It baffles me how ALL of Maycomb knows about the legend, yet very few people in this lousy, sleepy town even know my actual name. I can't help but wonder how on Earth anybody in their right or left mind can even manage to come up with such a ridiculous nickname. I mean, just how the hell can someone find a way to turn Arthur into a name like Boo? The two names aren't even remotely similar in any way, at least that I could think of.
There I was again, lost in my own thoughts, I hadn't even been paying attention to my damn wood carving of my old neighbor, Miss Maudie. Her eyes were now lopsided, and her nose looked like Pinocchio's. This irked me, I knew I would have start over on her carving; I hated not accurately representing a person. If the carving was terrible, then so be it, as long as they were what I wanted them to be.
I threw my dull carving knife into the figure then continued whittling away the walls of my room, so that I could get Miss Maudie right. I always close the blinds so that nobody can take a peep through the windows. One might think that it would be dark in here with the curtains drawn. It isn't really all that dark in there really, although, that is just my eyes having gotten adjusted to the dim light I suppose.

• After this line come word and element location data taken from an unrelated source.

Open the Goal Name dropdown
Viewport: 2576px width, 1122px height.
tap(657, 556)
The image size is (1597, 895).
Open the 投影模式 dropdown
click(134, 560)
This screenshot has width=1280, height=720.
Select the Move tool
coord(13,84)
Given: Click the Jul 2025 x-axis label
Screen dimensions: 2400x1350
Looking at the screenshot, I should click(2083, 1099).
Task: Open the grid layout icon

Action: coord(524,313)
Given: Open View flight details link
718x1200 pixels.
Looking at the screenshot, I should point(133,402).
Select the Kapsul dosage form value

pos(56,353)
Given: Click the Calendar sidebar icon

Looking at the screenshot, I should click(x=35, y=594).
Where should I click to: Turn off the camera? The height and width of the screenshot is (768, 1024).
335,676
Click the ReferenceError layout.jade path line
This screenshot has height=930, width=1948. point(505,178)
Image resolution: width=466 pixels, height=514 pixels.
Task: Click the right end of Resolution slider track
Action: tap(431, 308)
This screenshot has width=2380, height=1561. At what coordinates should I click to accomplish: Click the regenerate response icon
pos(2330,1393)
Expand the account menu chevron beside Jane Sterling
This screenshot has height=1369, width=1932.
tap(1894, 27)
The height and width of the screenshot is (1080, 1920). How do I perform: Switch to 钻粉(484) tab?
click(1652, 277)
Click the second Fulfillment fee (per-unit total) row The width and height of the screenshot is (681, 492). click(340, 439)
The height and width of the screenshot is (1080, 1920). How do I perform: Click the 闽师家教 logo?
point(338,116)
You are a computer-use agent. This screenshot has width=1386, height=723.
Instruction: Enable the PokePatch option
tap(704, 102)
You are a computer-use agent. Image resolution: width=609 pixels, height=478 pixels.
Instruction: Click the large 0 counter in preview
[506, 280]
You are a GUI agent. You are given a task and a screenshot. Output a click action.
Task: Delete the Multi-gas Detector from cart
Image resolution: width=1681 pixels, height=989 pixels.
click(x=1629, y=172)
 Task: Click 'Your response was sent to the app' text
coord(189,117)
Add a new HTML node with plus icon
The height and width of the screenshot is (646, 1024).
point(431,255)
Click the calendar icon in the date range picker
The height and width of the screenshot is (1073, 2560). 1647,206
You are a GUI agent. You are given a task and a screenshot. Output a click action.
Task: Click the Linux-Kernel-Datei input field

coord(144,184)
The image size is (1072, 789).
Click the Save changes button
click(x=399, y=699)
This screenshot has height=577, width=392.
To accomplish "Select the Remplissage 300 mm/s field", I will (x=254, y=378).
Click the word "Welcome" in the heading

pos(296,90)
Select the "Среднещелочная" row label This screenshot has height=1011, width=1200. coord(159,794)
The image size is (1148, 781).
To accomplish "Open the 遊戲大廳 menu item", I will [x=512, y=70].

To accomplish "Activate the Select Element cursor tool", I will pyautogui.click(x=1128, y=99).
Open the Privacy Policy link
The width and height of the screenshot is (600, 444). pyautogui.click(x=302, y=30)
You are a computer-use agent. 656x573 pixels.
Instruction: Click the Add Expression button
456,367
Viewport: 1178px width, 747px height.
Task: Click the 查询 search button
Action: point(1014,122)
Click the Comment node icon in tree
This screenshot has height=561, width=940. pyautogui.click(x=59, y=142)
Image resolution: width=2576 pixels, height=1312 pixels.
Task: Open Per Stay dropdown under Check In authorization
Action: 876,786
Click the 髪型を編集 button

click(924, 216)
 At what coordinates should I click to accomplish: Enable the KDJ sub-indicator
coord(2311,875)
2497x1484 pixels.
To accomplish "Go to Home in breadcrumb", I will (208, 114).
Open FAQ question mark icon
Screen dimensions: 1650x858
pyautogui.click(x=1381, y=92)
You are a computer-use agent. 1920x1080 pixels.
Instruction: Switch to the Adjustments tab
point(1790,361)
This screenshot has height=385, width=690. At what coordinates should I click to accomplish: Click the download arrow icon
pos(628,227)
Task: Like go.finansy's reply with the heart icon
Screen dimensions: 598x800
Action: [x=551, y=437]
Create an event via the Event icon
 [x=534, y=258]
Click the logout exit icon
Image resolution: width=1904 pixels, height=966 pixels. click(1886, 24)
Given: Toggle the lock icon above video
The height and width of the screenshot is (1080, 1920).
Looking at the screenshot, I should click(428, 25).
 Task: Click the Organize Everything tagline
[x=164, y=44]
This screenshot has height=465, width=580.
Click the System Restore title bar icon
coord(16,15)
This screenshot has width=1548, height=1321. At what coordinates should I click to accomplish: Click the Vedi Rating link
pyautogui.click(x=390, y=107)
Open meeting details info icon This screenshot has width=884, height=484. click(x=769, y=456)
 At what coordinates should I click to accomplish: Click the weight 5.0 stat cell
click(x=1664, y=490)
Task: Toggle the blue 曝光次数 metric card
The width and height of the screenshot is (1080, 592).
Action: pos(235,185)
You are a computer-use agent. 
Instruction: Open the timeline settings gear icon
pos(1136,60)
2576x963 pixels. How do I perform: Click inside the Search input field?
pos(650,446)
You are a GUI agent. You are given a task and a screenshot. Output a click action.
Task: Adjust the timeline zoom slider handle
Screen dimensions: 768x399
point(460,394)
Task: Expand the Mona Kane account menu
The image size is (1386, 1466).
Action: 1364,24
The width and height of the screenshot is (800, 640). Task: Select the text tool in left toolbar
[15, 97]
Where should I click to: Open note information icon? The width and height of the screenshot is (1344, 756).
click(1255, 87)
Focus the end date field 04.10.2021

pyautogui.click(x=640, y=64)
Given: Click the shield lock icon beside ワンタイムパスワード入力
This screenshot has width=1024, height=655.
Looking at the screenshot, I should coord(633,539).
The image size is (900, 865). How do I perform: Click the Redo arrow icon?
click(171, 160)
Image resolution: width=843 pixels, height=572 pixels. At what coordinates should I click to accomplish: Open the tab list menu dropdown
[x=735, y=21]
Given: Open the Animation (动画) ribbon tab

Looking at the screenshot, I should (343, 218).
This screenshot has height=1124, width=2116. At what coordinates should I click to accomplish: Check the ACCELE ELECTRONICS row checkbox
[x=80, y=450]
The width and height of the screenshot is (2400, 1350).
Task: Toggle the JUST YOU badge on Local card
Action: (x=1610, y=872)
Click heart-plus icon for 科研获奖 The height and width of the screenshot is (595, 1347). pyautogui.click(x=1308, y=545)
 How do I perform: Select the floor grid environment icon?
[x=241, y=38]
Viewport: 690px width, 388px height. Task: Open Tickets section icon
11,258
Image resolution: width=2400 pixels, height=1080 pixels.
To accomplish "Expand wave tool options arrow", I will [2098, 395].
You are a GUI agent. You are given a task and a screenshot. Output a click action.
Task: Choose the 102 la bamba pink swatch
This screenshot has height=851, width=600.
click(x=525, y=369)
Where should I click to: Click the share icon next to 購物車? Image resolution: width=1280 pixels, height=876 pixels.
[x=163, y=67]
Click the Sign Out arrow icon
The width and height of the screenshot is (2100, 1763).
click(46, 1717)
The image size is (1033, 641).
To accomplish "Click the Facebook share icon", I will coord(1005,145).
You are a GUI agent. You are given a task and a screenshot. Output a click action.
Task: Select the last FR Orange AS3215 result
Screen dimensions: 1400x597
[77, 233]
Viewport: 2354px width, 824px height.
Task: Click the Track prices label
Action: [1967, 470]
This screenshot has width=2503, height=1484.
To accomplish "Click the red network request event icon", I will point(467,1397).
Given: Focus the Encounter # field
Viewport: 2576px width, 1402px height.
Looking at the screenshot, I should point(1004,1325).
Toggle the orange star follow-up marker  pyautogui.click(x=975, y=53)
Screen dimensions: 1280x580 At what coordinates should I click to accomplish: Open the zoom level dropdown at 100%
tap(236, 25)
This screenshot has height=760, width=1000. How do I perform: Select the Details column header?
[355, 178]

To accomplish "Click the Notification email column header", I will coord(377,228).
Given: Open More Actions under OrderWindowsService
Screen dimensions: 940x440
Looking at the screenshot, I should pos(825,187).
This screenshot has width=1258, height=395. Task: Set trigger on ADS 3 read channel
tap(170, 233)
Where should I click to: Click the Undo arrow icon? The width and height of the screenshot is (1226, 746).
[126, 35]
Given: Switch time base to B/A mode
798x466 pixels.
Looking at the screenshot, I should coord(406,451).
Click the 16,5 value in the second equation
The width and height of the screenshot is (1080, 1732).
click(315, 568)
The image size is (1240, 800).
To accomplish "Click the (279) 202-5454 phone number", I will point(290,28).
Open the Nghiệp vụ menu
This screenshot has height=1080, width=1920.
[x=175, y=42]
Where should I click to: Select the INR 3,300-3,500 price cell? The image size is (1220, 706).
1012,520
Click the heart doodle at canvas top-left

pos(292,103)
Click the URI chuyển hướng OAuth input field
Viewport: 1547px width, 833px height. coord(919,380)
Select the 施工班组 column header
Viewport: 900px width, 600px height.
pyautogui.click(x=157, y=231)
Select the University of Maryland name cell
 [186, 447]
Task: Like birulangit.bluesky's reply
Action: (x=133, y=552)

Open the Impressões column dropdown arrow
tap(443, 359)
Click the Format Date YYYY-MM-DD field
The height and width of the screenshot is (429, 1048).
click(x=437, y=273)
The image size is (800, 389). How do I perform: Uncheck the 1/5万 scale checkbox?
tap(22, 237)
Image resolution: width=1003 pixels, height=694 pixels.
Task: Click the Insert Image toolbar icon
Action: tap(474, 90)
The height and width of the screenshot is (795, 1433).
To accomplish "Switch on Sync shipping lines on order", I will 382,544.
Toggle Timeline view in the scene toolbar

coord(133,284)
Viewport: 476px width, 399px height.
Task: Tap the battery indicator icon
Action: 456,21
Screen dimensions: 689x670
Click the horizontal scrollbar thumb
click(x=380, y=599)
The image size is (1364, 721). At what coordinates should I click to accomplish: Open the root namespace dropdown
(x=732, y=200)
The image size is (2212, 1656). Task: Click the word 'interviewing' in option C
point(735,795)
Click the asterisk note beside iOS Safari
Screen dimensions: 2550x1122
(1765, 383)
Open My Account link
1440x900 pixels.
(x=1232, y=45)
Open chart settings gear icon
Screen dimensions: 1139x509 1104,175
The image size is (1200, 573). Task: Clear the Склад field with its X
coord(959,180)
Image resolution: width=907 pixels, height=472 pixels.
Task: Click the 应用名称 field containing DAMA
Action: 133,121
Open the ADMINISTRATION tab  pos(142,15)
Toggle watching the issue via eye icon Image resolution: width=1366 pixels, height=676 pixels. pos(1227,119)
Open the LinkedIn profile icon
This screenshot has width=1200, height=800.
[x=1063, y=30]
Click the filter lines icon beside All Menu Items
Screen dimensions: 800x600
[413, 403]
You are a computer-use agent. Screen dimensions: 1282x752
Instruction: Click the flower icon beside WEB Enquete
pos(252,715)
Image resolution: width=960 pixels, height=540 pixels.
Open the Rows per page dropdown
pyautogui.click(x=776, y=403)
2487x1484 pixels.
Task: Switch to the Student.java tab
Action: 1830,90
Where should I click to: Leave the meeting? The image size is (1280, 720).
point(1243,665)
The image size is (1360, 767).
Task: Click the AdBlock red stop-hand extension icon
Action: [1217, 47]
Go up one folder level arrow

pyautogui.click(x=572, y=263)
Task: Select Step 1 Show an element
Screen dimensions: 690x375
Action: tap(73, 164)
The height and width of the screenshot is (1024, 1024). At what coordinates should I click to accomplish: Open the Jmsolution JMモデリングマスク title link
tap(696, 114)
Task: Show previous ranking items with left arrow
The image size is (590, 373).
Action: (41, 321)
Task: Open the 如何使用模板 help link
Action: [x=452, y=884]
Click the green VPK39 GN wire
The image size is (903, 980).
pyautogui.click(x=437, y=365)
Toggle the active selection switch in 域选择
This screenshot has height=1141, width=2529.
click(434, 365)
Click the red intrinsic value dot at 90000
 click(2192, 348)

Since I was a young teenager, I have been torturing my poor walls. On an almost hourly basis, they would be forced to bleed piles of sawdust. Quite honestly, those damned walls look a lot better with those crude carvings of the people I used to know, it made the place a little less dull. The carvings are almost always horrible only because I carve them from memory, which is quite terrible, but I am occasionally awarded with the pleasure of getting the face of a memory just right. Though my one regret about developing this habit of mine are those eyes. Those puny eyes haunt me at night, they watch me in my sleep, they remind me of what I did those many years ago.
I dug my knife into the wall with difficulty, the blade was getting very dull, beyond sharpening it to its original state. Sighing in defeat, I surrendered my artwork, I'd been at it for nearly an hour now, and my hand was cramping from holding onto the handle of my carving knife for so long.
I sat on my bed, staring off into no where. When I am just about to doze off, there is a light pat on the sagging house. I could feel it in my bones. Chills go up my spine. I didn't want anyone on my property, let alone, touching my house. When I am sure whoever touched my house is gone, I take a peep out the window from under the curtains. And what do I spy with my little eye? Not one, not two, but THREE children running up the street away from my house, two boys and a girl. I swear one of the boys could have been a toddler, and had it not been for the hair, I would have probably mistaken the girl for a boy. I drew back from the window, and resisted my instinct to get my gun and shoot in their direction to scare them off. Negroes, dogs, cats, and white men alike are all dangerous, but children are fatal. I didn't want to have to deal with all the commotion, or all the people that would be drawn to the house if I shot at them. I did my best to disregard the incident and went back to working on my carving of Miss Maudie, though my hand was shaking from slight terror.
One might ask me- Arthur, why should you fear them? They are only children.
I fear children for the same reason I fear everyone else.